** start of Exercise data **

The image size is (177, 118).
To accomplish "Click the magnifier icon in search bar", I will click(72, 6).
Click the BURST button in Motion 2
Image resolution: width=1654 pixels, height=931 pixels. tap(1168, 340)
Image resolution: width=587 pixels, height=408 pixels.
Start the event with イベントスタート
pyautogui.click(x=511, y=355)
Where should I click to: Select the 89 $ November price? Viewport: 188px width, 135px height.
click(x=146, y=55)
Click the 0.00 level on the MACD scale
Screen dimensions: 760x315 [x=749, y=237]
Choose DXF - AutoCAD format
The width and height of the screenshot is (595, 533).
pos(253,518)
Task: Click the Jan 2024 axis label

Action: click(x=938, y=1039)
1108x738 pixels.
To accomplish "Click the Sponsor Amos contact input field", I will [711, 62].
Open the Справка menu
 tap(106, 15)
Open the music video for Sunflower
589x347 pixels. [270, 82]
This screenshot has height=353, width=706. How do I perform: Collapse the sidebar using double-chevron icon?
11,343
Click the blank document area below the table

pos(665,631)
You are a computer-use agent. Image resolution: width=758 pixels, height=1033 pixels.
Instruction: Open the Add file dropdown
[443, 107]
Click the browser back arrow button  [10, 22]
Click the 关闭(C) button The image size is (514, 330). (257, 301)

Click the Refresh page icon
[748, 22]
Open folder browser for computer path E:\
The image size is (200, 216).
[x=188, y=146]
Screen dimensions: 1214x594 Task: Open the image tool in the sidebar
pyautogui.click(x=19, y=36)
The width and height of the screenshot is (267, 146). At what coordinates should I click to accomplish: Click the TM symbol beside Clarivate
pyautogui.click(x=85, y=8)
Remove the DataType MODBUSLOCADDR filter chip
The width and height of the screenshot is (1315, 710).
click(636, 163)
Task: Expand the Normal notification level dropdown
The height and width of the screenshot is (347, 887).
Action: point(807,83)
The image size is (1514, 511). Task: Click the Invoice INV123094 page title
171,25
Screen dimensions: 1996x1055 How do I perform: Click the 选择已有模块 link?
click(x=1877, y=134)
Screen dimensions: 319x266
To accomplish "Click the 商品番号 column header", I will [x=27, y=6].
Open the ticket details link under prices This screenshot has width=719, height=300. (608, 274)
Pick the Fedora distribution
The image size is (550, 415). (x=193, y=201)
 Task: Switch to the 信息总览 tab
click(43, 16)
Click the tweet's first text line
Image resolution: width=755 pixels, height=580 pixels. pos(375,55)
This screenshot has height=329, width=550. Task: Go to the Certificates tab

** end of Exercise data **

Instructions to follow:
Transcribe every line of the listing above verbatim, with no changes of any kind.

Solution:
The image size is (177, 118).
To accomplish "Click the magnifier icon in search bar", I will click(72, 6).
Click the BURST button in Motion 2
Image resolution: width=1654 pixels, height=931 pixels. tap(1168, 340)
Image resolution: width=587 pixels, height=408 pixels.
Start the event with イベントスタート
pyautogui.click(x=511, y=355)
Where should I click to: Select the 89 $ November price? Viewport: 188px width, 135px height.
click(x=146, y=55)
Click the 0.00 level on the MACD scale
Screen dimensions: 760x315 [x=749, y=237]
Choose DXF - AutoCAD format
The width and height of the screenshot is (595, 533).
pos(253,518)
Task: Click the Jan 2024 axis label

Action: click(x=938, y=1039)
1108x738 pixels.
To accomplish "Click the Sponsor Amos contact input field", I will [711, 62].
Open the Справка menu
 tap(106, 15)
Open the music video for Sunflower
589x347 pixels. [270, 82]
This screenshot has height=353, width=706. How do I perform: Collapse the sidebar using double-chevron icon?
11,343
Click the blank document area below the table

pos(665,631)
You are a computer-use agent. Image resolution: width=758 pixels, height=1033 pixels.
Instruction: Open the Add file dropdown
[443, 107]
Click the browser back arrow button  [10, 22]
Click the 关闭(C) button The image size is (514, 330). (257, 301)

Click the Refresh page icon
[748, 22]
Open folder browser for computer path E:\
The image size is (200, 216).
[x=188, y=146]
Screen dimensions: 1214x594 Task: Open the image tool in the sidebar
pyautogui.click(x=19, y=36)
The width and height of the screenshot is (267, 146). At what coordinates should I click to accomplish: Click the TM symbol beside Clarivate
pyautogui.click(x=85, y=8)
Remove the DataType MODBUSLOCADDR filter chip
The width and height of the screenshot is (1315, 710).
click(636, 163)
Task: Expand the Normal notification level dropdown
The height and width of the screenshot is (347, 887).
Action: point(807,83)
The image size is (1514, 511). Task: Click the Invoice INV123094 page title
171,25
Screen dimensions: 1996x1055 How do I perform: Click the 选择已有模块 link?
click(x=1877, y=134)
Screen dimensions: 319x266
To accomplish "Click the 商品番号 column header", I will [x=27, y=6].
Open the ticket details link under prices This screenshot has width=719, height=300. (608, 274)
Pick the Fedora distribution
The image size is (550, 415). (x=193, y=201)
 Task: Switch to the 信息总览 tab
click(43, 16)
Click the tweet's first text line
Image resolution: width=755 pixels, height=580 pixels. pos(375,55)
This screenshot has height=329, width=550. Task: Go to the Certificates tab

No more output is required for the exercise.